**What the exercise asks:** Please answer from the text about NFL wide receivers: where was Antonio Brown seen immediately after he went to Oakland?

**Text section:**
Its a word that we are hearing far too often in sports these days. Probably where it shouldn't be used in, ironically, is with women playing sports. The way it has come around in the NFL is from players, usually Wide Receivers, thinking that their self worth, stats, and notoriety stands head and shoulders above the team success. A major participant is Antonio Brown, who only seems to be an integral piece of a team when he is thrown the ball, as if he is the only wide out on the field. I know AB's story, I know where he came from, and I love where he is going, but that gives him little to no right to be part of a world class organisation like the Steelers, and be able to act and display these type of actions on social media, and on the field. The ironic thing, is that when AB went to Oakland, he was immediately seen at a Warriors game, a squad that has preached teamwork and togetherness despite the skill level and pay grade. Maybe he can learn from this mindset, and begin to put the team above himself, whilst accepting that one person cannot run a TEAM (hopefully Jon Gruden instills that in him somehow)
This is where OBJ has grasped the idea of being above the team. He must've been watching AB for four years before he was drafted, and thought about from where and when his recognition would come. That being said, OBJ has been nothing but a worldwide phenomenon, as of the time that he entered the league, and made that ridiculous catch as a rookie. This one catch sky rocketed his status to the stratosphere, and has made him a face of the league ever since. Literally, you can't mention the NFL without somehow mentioning Odell in the conversation, kind of like Tom Brady and the Patriots. This is probably why he compared this new Cleveland team to the Patriots. He is such a talking point in the NFL world, like the Patriots, that he feels that he can make a dysfunctional, low-ceiling, and practically, absurdly delusional team, and city to the GOAT status of the Patriots organisation. The one difference between the Patriots and OBJ is the overall presence of themselves on Social media, despite how popular it has become. Where have we seen Tom Brady most of the time? With Julian Edelmen practicing out routes. Where have we seen OBJ most of the time? Anywhere else, but the field (most recently at the Monaco F1 Grand Prix). Need I say more?

**Extracted data:**
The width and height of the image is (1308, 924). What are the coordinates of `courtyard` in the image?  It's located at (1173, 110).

---

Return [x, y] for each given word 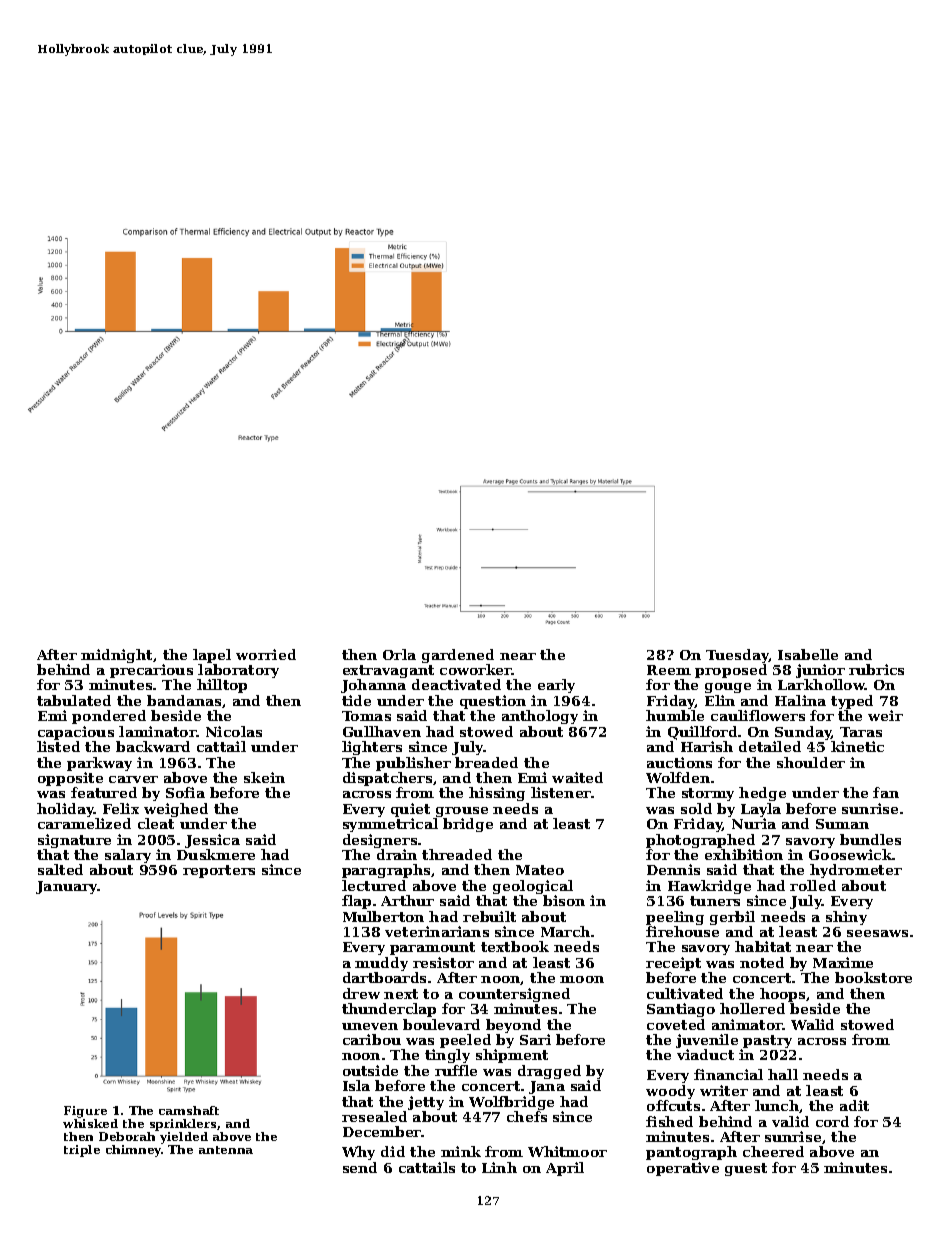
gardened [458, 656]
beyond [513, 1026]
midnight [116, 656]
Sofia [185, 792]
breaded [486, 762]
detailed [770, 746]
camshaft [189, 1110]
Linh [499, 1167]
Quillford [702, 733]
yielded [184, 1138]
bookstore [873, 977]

* * *

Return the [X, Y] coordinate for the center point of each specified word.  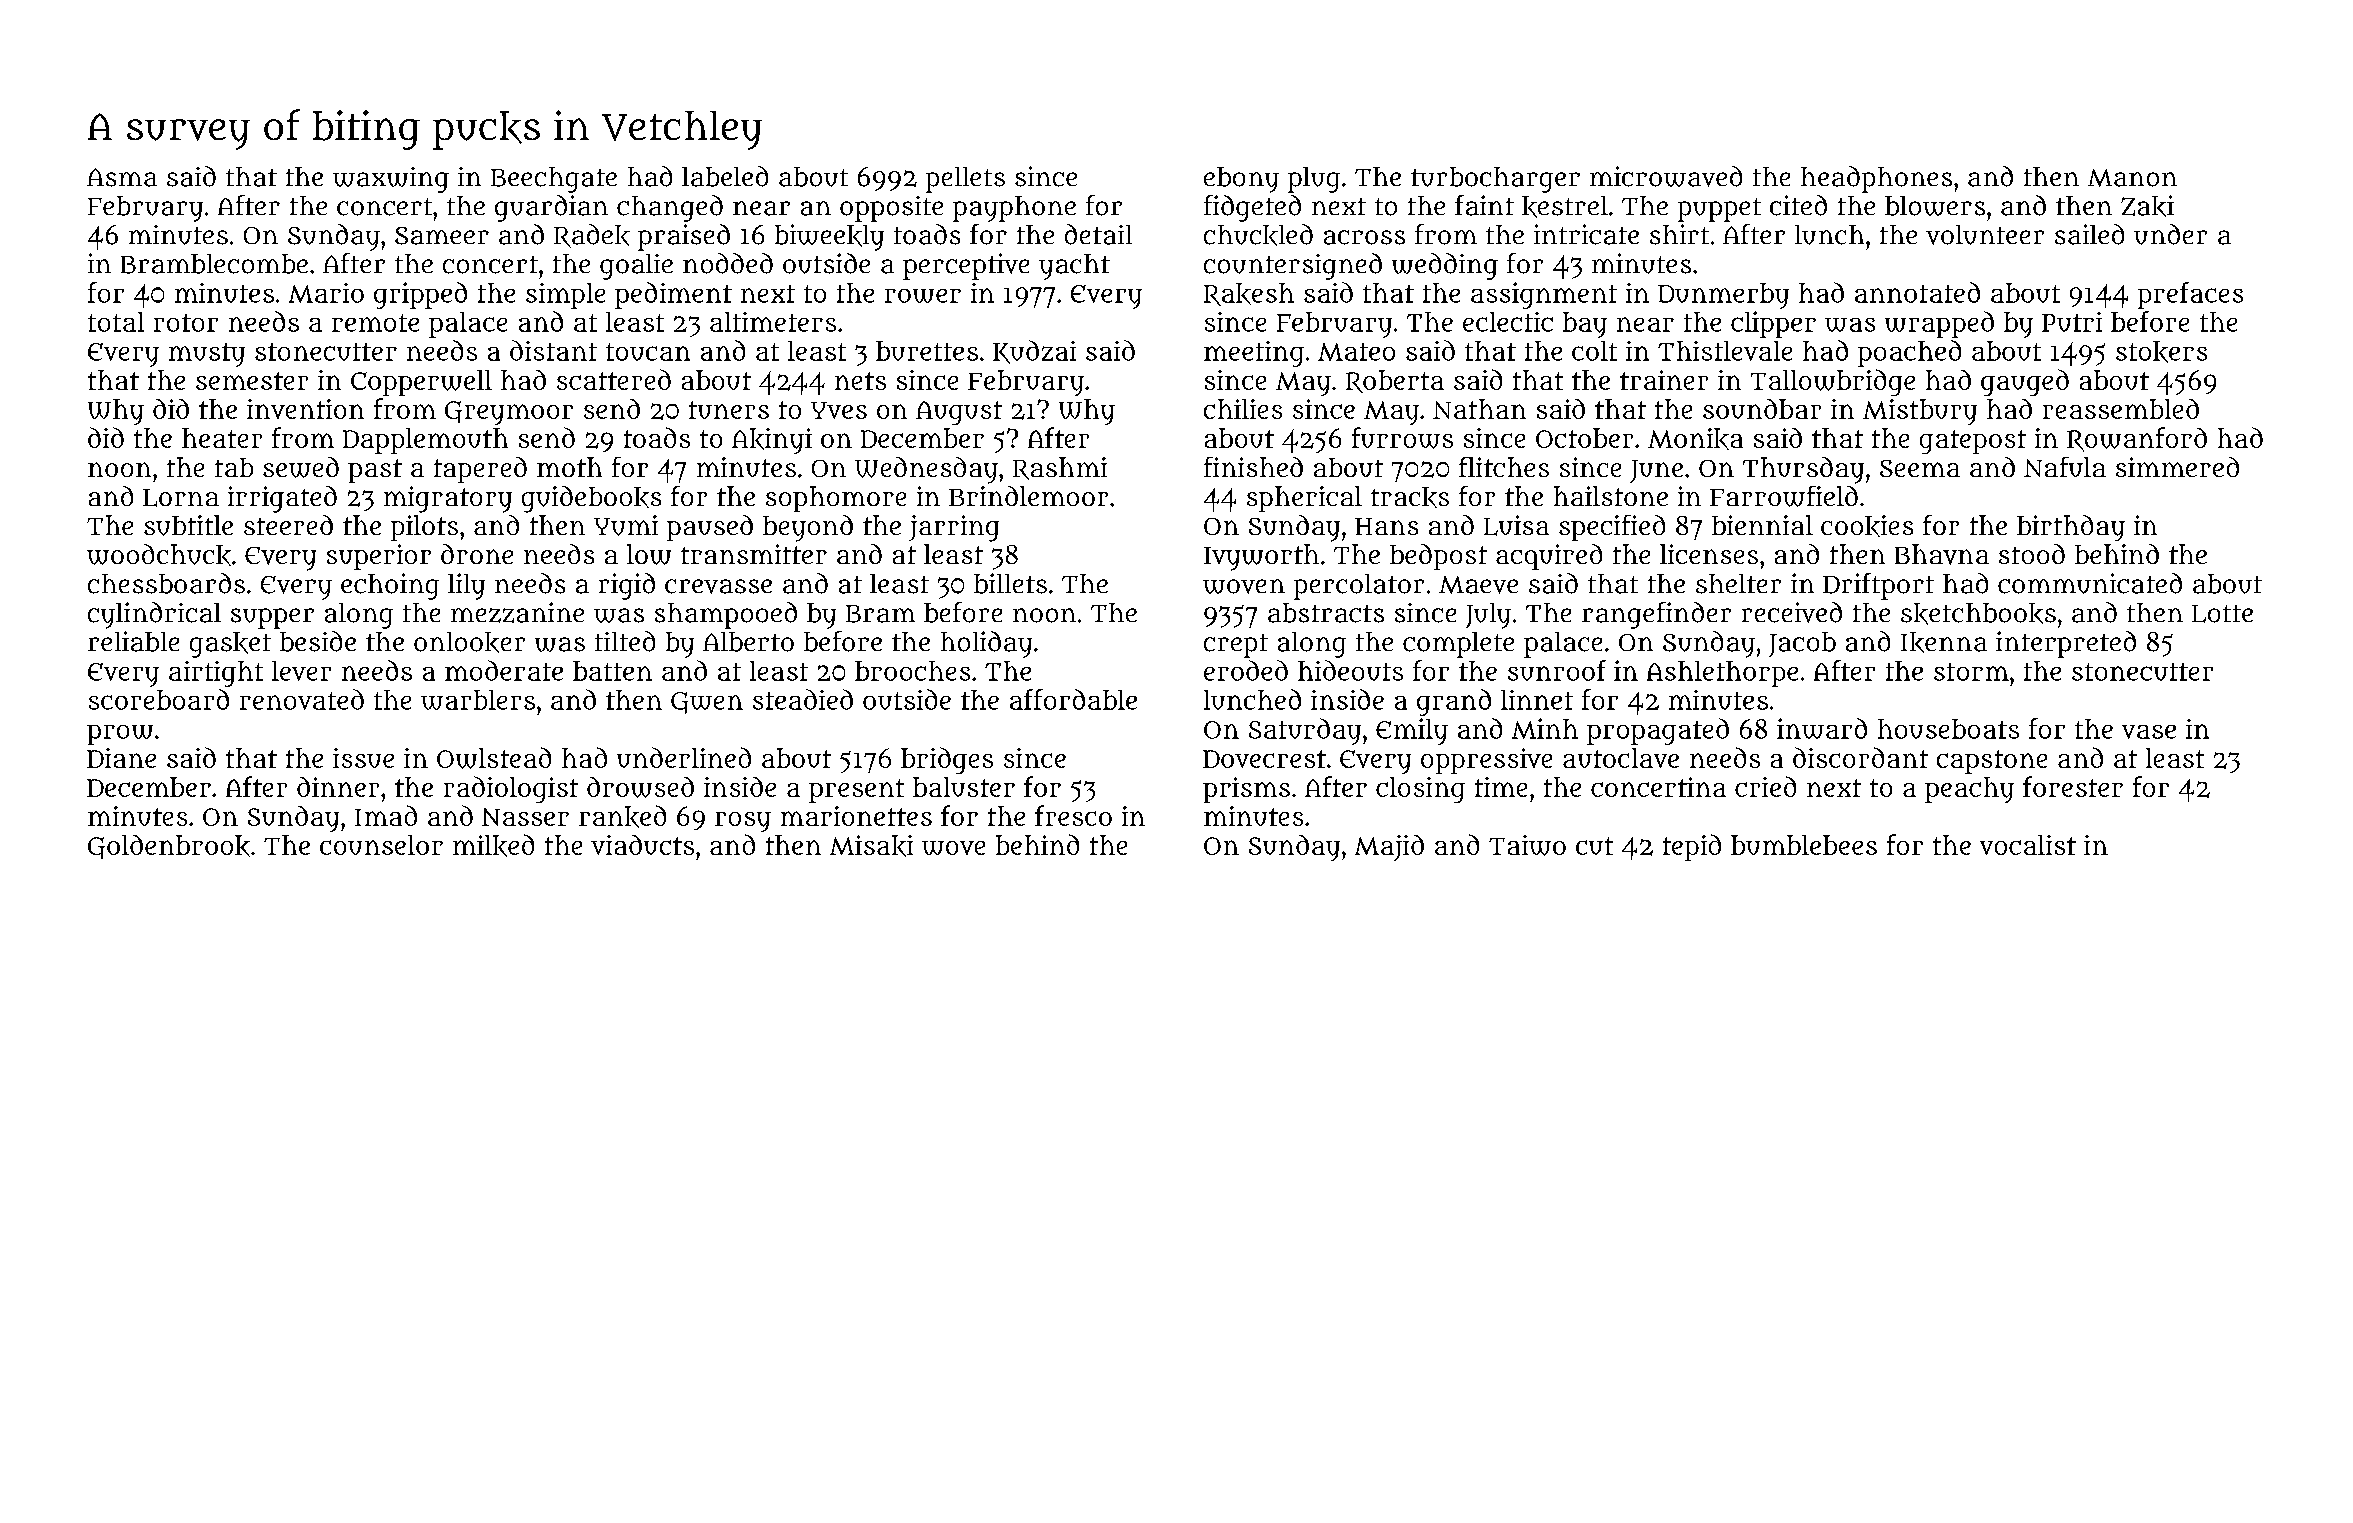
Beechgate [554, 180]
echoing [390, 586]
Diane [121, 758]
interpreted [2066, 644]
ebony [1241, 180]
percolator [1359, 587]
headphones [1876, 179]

**Result of the task:** At a Warriors game.